A printing plate for use in lithographic printing has a thermally responsive recording material. A plate is fabricated with a photosensitive emulsion affixed to an upper surface of an aluminum substrate. The plate is first chemically processed so that it is capable of accepting ink (i.e., oleophilic). Thereafter, selected areas of the emulsion are thermally removed, preferably by exposure to a high power laser beam. The plate is ready for immersion into an aqueous ink solution.

Description

TECHNICAL FIELD
The present invention relates to a printing plate and method of manufacturing the same that has a thermally responsive recording material for use in lithographic printing, and more particularly to a method for imaging the recording material by means of a high-powered laser.
BACKGROUND OF THE INVENTION
Lithographic printing is a form of printing which uses specially prepared printing surfaces that have regions which are capable of accepting ink (i.e., oleophilic) surrounded by background areas which are oleophobic in that they do not accept ink. Today there are two commercial methods of preparing the printing surfaces referred to as dry and wet processes, respectively. In both processes the printing surfaces are formed on plates.
Certain lithographic printing plates are used in a dry process called dryographic printing. These plates have highly ink repellent areas formed by a silicon layer and other areas which are highly absorbent of ink. A second, more commonly used process employs a wet printing plate where both water and/or an aqueous dampening liquid as well as a greasy ink are applied to the plate surface that contains the hydrophilic and hydrophobic areas. Those areas which are water attractive will soak the water or the dampening liquid and thereby be rendered oleophobic. In contrast, the hydrophobic areas repel the water but accept the ink.

**PROMPT A**
In the printing plate passage, condense the paragraph beginning "Lithographic printing is a form of printing" into a shorter version that keeps its main facts.

**THE INPUT**
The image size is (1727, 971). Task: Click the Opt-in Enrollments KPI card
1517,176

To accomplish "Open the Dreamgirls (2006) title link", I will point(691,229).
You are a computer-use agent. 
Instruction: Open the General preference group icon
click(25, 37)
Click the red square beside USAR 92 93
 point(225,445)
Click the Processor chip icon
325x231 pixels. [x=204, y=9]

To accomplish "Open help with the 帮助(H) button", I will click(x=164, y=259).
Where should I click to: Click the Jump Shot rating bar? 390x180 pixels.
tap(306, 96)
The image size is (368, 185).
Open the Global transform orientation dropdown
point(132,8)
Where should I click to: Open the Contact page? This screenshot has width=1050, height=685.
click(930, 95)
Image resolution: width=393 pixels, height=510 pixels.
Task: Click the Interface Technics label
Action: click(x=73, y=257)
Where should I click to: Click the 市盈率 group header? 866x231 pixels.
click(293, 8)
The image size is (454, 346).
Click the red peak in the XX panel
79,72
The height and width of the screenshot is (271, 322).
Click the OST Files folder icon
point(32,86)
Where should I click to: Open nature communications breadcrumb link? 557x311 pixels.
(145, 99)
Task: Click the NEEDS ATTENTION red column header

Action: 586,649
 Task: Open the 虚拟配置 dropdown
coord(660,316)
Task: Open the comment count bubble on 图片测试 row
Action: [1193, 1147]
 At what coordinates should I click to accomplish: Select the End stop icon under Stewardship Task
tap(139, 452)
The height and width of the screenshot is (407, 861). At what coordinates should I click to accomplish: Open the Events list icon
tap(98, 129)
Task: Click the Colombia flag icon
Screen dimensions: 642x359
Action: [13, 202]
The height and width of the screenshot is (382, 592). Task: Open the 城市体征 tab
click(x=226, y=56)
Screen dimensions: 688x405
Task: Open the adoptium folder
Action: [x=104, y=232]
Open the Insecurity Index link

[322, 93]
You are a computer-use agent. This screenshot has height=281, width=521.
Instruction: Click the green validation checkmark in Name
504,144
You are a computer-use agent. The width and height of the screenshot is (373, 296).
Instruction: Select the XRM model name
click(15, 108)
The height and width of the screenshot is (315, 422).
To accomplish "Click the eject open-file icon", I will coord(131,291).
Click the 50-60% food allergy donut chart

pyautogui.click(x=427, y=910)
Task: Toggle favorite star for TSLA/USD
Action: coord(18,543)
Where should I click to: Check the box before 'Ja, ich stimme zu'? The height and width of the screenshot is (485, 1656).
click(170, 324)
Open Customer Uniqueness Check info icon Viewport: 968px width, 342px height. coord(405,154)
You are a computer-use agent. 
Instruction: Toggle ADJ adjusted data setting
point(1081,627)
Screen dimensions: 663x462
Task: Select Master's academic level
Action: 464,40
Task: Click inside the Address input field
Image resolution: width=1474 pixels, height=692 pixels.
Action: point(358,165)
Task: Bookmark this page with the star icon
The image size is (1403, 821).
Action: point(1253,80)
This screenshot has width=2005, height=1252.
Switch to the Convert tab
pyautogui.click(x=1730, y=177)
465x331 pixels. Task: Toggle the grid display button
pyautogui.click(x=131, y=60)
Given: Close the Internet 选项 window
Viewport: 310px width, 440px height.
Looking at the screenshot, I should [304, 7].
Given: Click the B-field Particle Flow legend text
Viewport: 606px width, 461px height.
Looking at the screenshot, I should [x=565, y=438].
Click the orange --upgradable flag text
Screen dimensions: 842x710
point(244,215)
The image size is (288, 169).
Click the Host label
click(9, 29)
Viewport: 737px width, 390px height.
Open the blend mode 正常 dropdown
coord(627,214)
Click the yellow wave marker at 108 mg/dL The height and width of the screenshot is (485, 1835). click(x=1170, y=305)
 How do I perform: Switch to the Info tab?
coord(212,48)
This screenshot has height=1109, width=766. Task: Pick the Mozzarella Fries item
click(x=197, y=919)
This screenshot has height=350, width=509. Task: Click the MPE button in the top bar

**PROMPT B**
Repeat the part of the listing that opens with the line containing "The image size is (288, 169)." and runs through the end of the listing, including both ends.

**FULL SOLUTION A**
Lithographic printing uses specially prepared surfaces on which ink-accepting (oleophilic) regions are surrounded by oleophobic background areas that reject ink. Two commercial methods currently prepare these surfaces, the dry process and the wet process, and both form the printing surfaces on plates.

**FULL SOLUTION B**
The image size is (288, 169).
Click the Host label
click(9, 29)
Viewport: 737px width, 390px height.
Open the blend mode 正常 dropdown
coord(627,214)
Click the yellow wave marker at 108 mg/dL The height and width of the screenshot is (485, 1835). click(x=1170, y=305)
 How do I perform: Switch to the Info tab?
coord(212,48)
This screenshot has height=1109, width=766. Task: Pick the Mozzarella Fries item
click(x=197, y=919)
This screenshot has height=350, width=509. Task: Click the MPE button in the top bar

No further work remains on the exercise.